PTEN is a central tumor suppressor gene located on chromosome 10q23 that negatively regulates the PI3K/AKT/mTOR pathway, thereby restraining cellular proliferation, survival, metabolic reprogramming, and genomic stability [4,31,32]. In NSCLC, PTEN can be altered through multiple mechanisms, including mutation, copy number loss, epigenetic silencing, and post-translational modifications [6]. Importantly, the frequency, mechanisms, and biological consequences of PTEN inactivation differ substantially between lung adenocarcinoma (LUAD) and lung squamous cell carcinoma (LUSC) [6].
Genomic data from large-scale sequencing studies indicate that PTEN mutations are relatively uncommon in LUAD, occurring in approximately 2–5% of cases, whereas they are more frequent in LUSC, with reported rates of ~8–15% depending on the cohort [1,2,9,33]. The Cancer Genome Atlas (TCGA) showed PTEN genomic alterations in ~15% of LUSC, largely driven by deletions and truncating mutations, while LUAD displayed substantially lower mutation frequencies [1,2]. However, loss of PTEN protein expression is more common than gene mutation alone would predict, highlighting the importance of non-genetic mechanisms of PTEN inactivation, including epigenetic regulation and post-translational modification [6,34]. These regulatory mechanisms are particularly relevant in smoking-associated lung cancers, where oxidative stress can directly impair PTEN phosphatase activity through reversible oxidation of its catalytic cysteine residue [35]. Therefore, functional PTEN deficiency may occur independently of genomic alterations, underscoring the importance of assessing PTEN at the protein and transcript levels when evaluating its clinical relevance.

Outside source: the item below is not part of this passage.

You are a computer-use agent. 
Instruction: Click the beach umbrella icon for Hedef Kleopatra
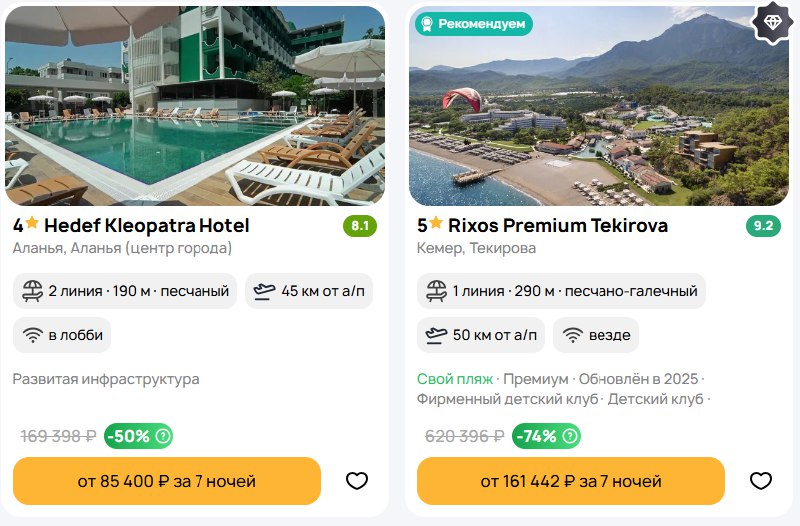click(33, 291)
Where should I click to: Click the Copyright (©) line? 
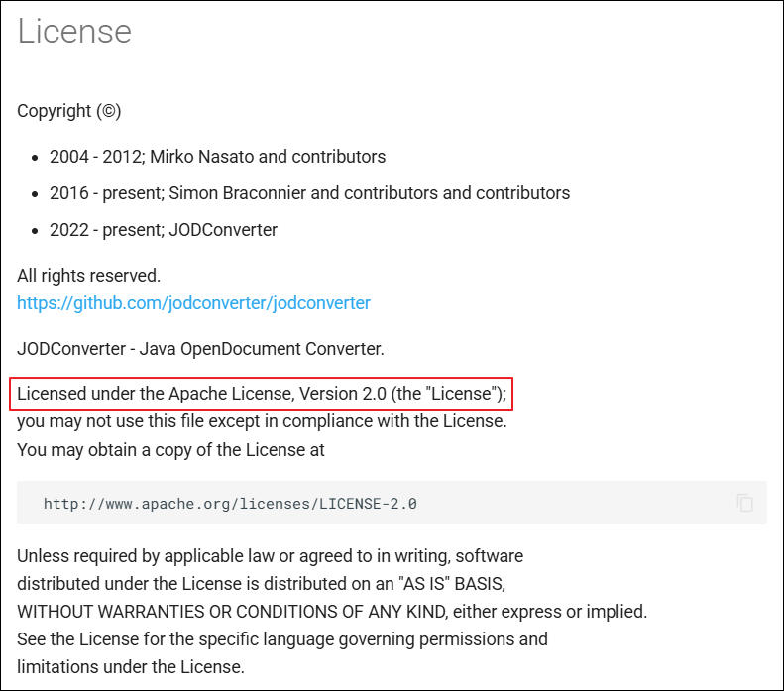point(69,111)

The prognostic value of PTEN in lung cancer is promising but remains incompletely defined and appears to be histology-specific. Several prior studies have associated reduced PTEN expression with poor survival in NSCLC [10,36,37], although others have found that its prognostic significance varies depending on histological subtype [11,12]. Our results provide robust evidence indicating a subtype-specific prognostic role for PTEN. Specifically, we demonstrate across multiple independent datasets and analytical approaches that low PTEN protein and mRNA levels are consistently associated with significantly worse OS in LUAD but not in LUSC. Importantly, multivariable Cox regression analysis confirmed low PTEN levels as an independent poor prognostic factor in LUAD, reinforcing its clinical relevance beyond conventional clinicopathologic variables. Furthermore, continuous-scale modeling revealed a progressive relationship between decreasing PTEN expression and worsening patient outcomes, suggesting that PTEN functions as a quantitative determinant of tumor aggressiveness rather than a purely binary biomarker. This continuous association strengthens the biological plausibility of PTEN dosage effects in tumor progression, consistent with prior experimental studies demonstrating haploinsufficient tumor suppressor activity of PTEN, where partial loss is sufficient to promote tumorigenesis [38].

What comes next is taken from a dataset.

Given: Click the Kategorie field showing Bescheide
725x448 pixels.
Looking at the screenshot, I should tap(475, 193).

Interestingly, although PTEN mutations were more frequent in LUSC, confirming previous reports, no association with survival in this subtype was found. In contrast, LUAD patients harboring PTEN mutations showed worse survival, consistent with the prognostic impact observed at the expression level. These results may reflect differences in oncogenic dependency between LUAD and LUSC. LUAD is often driven by dominant oncogenic drivers such as EGFR or KRAS, and PTEN loss may synergize with these alterations to enhance oncogenic signaling and tumor progression [39]. In contrast, LUSC is characterized by widespread genomic instability and multiple concurrent pathway alterations, including frequent mutations in TP53, CDKN2A, KEAP1 and NFE2L2, which may reduce the relative impact of PTEN loss alone on disease progression [2,40].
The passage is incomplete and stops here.